SELECT top 1 CustomerId, LastTransaction, count(*) HowMany
from (select Customerid, LastTransaction
from Sales sa
inner join Customers cu
on cu.ServiceId = sa.ServiceId
union all select Customerid, LastTransaction
from Sales sa
inner join Customers cu
on cu.EmailAddress = sa.EmailAddress
union all select Customerid, LastTransaction
from Sales sa
inner join Customers cu
on cu.Address = sa.Address
and cu.ZipCode = sa.ZipCode
union all [etcetera -- repeat for each possible link]
) xx
group by CustomerId, LastTransaction
order by count(*) desc, LastTransaction desc
I dislike using "top 1", but it is quicker to write. (The alternative is to use ranking functions and that would require either another subquery level or impelmenting it as a CTE.) Of course, if your tables are large this would fly like a cow unless you had indexes on all your columns.

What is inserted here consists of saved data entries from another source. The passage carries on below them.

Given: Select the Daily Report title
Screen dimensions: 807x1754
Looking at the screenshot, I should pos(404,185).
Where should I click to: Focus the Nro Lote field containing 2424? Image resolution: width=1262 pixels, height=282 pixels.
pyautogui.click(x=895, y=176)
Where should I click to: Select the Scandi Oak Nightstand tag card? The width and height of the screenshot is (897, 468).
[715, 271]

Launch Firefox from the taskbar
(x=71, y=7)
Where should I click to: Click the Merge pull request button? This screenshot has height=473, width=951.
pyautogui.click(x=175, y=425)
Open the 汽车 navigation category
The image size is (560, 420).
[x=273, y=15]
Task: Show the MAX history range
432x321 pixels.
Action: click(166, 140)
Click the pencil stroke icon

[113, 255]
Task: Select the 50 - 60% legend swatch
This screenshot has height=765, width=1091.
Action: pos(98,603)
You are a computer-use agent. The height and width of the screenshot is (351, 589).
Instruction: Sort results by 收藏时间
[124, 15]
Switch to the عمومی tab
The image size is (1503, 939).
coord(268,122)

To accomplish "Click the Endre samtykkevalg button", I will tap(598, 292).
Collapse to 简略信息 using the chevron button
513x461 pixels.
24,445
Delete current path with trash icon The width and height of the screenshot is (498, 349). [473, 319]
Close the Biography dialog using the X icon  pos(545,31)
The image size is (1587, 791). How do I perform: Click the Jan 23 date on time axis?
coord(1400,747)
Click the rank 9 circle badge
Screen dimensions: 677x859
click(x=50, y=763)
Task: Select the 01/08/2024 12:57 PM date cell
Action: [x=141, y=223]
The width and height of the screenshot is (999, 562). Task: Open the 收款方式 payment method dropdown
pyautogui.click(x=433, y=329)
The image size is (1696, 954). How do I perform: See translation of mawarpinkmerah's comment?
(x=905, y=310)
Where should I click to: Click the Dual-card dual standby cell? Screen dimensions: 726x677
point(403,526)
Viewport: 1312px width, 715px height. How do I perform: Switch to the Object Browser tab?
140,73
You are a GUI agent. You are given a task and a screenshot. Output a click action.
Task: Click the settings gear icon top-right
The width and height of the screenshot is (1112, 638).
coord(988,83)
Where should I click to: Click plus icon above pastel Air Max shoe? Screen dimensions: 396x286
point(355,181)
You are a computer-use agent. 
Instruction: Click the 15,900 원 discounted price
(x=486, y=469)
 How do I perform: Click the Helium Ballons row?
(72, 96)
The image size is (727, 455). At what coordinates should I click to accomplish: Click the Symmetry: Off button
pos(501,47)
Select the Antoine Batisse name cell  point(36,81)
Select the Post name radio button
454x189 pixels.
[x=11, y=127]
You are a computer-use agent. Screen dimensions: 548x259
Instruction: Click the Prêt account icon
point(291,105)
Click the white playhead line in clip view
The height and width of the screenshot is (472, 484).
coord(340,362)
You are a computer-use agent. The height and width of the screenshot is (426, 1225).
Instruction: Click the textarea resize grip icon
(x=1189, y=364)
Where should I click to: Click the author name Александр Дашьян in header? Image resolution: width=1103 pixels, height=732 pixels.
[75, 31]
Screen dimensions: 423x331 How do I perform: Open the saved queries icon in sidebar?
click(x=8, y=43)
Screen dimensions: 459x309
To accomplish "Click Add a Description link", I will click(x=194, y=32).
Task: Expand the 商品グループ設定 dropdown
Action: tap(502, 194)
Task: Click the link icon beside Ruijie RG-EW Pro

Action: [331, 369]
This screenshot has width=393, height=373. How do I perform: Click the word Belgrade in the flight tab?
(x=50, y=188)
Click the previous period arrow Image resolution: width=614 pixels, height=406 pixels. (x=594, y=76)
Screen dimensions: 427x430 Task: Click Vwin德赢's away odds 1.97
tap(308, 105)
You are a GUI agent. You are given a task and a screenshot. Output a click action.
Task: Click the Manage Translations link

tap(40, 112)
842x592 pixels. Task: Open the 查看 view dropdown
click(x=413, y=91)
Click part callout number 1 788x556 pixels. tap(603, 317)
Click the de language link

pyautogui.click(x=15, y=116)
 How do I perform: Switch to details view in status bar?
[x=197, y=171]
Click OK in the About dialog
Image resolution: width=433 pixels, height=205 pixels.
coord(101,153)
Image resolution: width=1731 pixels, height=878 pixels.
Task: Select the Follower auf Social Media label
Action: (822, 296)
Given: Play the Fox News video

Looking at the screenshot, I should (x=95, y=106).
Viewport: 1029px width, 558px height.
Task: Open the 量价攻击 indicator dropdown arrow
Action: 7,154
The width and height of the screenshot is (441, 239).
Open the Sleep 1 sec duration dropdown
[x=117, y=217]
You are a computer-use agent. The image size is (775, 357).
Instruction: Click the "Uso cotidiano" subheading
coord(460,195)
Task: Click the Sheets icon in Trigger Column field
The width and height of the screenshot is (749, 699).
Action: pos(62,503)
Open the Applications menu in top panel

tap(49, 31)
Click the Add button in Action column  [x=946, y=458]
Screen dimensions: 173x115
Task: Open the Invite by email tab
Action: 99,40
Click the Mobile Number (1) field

Frankly I would be wary of doing this at all as you do not have a unique identifier in your data.
John Smith lives with his son John Smith and they both use the same email address and home phone. These are two people but you would match them as one. We run into this all the time with our data and have no solution for automated matching because of it. We identify possible dups and actually physically call and find out id they are dups.
I would probably create a stored function for that (in Oracle) and oder on the highest match
SELECT * FROM (
SELECT c.*, MATCH_CUSTOMER( Customer.Id, par1, par2, par3 ) matches FROM Customer c
) WHERE matches >0 ORDER BY matches desc
The function match_customer returns the number of matches based on the input parameters... I guess is is probably slow as this query will always scan the complete customer table
For close matches you can also look at a number of string similarity algorithms.
For example, in Oracle there is the UTL_MATCH.JARO_WINKLER_SIMILARITY function:
http://www.psoug.org/reference/utl_match.html
There is also the Levenshtein distance algorithym.